Kotoka Ekua, Orr Megan
.
Stat Appl Genet Mol Biol. 2017 Nov 27;16(5-6):291-312. doi: 10.1515/sagmb-2016-0037.
RNA-Seq is a developing technology for generating gene expression data by directly sequencing mRNA molecules in a sample. RNA-Seq data consist of counts of reads recorded to a particular gene that are often used to identify differentially expressed (DE) genes. A common statistical method used to analyze RNA-Seq data is Significance Analysis of Microarray with emphasis on RNA-Seq data (SAMseq). SAMseq is a nonparametric method that uses a resampling technique to account for differences in sequencing depths when identifying DE genes. We propose a modification of this method that takes into account asymmetry in the distribution of the effect sizes by taking into account the sign of the test statistics. Through simulation studies, we showthat the proposed method, comparedwith the traditional SAMseqmethod and other existing methods provides better power for identifying truly DE genes or more sufficiently controls FDR in most settings where asymmetry is present. We illustrate the use of the proposed method by analyzing an RNA-Seq data set containing C57BL/6J (B6) and DBA/2J (D2) mouse strains samples.
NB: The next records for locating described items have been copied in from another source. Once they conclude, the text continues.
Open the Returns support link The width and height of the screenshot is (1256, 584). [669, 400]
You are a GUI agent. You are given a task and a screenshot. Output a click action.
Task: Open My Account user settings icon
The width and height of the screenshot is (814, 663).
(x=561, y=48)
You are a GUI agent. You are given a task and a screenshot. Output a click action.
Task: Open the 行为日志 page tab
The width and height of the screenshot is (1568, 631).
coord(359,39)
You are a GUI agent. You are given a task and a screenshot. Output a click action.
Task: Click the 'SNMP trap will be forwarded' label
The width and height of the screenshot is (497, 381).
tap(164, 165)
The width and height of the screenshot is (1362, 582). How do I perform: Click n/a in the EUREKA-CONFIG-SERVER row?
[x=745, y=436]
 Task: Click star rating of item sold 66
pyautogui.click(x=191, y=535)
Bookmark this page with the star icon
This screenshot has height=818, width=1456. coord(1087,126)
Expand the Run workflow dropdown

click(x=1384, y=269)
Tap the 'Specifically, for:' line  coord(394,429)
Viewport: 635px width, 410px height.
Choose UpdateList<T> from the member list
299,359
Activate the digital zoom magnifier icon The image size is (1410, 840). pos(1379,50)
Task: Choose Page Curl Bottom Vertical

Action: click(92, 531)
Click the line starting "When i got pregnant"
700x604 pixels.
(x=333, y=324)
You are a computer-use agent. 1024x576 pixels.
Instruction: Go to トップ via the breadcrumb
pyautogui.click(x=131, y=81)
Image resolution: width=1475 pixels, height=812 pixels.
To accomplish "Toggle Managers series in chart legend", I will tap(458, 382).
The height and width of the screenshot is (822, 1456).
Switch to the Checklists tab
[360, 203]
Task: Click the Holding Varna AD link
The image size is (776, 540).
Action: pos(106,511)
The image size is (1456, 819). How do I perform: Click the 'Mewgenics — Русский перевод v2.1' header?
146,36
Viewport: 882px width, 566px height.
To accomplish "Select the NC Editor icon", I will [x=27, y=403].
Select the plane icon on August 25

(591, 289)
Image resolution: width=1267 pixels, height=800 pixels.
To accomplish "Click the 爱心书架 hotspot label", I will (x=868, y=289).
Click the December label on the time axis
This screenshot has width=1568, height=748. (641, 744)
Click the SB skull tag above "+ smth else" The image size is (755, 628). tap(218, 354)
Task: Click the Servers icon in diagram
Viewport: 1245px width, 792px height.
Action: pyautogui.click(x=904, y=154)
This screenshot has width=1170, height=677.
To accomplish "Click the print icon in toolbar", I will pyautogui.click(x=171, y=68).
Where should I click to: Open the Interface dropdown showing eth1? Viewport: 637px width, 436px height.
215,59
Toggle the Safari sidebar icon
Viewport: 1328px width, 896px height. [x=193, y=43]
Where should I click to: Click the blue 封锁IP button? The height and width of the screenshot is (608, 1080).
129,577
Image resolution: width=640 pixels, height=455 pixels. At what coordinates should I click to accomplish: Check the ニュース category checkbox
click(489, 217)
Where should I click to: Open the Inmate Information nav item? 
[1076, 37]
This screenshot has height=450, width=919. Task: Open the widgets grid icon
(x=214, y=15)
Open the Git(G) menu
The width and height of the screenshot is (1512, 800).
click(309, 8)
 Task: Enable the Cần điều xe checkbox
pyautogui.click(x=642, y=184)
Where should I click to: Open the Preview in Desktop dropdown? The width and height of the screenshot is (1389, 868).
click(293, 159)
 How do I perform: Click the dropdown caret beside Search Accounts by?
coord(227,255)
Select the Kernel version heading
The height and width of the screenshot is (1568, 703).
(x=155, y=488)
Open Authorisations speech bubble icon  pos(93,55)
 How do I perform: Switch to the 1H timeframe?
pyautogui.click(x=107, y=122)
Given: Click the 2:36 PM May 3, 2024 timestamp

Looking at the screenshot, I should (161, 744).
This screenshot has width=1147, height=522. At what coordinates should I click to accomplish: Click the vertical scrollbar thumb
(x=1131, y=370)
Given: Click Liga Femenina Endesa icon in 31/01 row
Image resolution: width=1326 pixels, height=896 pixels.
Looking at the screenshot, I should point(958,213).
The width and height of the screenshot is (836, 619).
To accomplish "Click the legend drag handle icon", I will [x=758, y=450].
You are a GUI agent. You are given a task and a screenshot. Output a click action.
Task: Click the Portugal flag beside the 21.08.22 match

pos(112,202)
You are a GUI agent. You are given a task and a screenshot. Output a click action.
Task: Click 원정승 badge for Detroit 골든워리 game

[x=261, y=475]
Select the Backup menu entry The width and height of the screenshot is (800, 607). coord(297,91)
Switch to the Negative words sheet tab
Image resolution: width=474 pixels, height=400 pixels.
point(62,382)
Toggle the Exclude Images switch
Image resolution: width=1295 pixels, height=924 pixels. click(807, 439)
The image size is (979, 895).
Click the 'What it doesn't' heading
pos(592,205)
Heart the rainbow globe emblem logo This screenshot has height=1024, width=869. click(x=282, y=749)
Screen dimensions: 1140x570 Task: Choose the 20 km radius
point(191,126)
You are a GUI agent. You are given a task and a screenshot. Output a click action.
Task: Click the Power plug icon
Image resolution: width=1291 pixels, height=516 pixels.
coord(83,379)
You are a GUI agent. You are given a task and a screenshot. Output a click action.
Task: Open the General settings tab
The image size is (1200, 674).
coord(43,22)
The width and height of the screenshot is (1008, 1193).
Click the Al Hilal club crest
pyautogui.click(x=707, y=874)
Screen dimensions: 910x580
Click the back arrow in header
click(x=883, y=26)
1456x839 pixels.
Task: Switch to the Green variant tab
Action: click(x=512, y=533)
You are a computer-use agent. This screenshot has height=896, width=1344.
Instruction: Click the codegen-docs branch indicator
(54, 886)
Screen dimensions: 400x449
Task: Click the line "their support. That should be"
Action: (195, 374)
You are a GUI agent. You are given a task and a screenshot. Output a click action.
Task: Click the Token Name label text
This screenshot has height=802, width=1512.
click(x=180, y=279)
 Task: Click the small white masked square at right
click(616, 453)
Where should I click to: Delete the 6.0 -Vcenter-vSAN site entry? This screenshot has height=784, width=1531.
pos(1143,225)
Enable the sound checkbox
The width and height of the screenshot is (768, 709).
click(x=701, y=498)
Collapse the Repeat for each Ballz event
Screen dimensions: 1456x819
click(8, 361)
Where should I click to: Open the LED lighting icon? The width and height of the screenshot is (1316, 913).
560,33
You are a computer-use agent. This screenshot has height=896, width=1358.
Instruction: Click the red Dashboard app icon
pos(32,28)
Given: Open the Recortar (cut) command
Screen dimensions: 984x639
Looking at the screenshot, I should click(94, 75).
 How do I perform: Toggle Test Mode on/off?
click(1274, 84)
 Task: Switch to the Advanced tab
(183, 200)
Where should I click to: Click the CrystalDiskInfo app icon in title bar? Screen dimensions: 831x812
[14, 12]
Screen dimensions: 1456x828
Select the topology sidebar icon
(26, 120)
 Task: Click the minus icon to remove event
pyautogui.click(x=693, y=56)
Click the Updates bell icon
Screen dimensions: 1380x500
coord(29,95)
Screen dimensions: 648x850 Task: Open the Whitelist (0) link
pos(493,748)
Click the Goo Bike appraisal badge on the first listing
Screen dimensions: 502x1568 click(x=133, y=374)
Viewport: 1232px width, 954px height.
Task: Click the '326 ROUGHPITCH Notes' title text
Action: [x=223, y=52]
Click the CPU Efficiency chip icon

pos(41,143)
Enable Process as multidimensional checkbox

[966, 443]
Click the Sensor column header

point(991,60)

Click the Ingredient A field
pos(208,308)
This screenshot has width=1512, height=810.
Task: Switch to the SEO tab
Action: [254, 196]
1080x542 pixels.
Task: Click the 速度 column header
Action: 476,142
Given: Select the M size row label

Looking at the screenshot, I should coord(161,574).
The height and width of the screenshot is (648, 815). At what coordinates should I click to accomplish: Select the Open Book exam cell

RNA测序是一种通过直接对样本中的mRNA分子进行测序来生成基因表达数据的新兴技术。RNA测序数据由记录到特定基因的读数计数组成,这些计数通常用于识别差异表达(DE)基因。一种用于分析RNA测序数据的常见统计方法是侧重于RNA测序数据的微阵列显著性分析(SAMseq)。SAMseq是一种非参数方法,它使用重采样技术来考虑在识别DE基因时测序深度的差异。我们提出了对该方法的一种改进,通过考虑检验统计量的符号来考虑效应大小分布的不对称性。通过模拟研究,我们表明,与传统的SAMseq方法和其他现有方法相比,所提出的方法在大多数存在不对称性的情况下,为识别真正的DE基因提供了更好的功效,或者更充分地控制了错误发现率(FDR)。我们通过分析一个包含C57BL/6J(B6)和DBA/2J(D2)小鼠品系样本的RNA测序数据集来说明所提出方法的使用。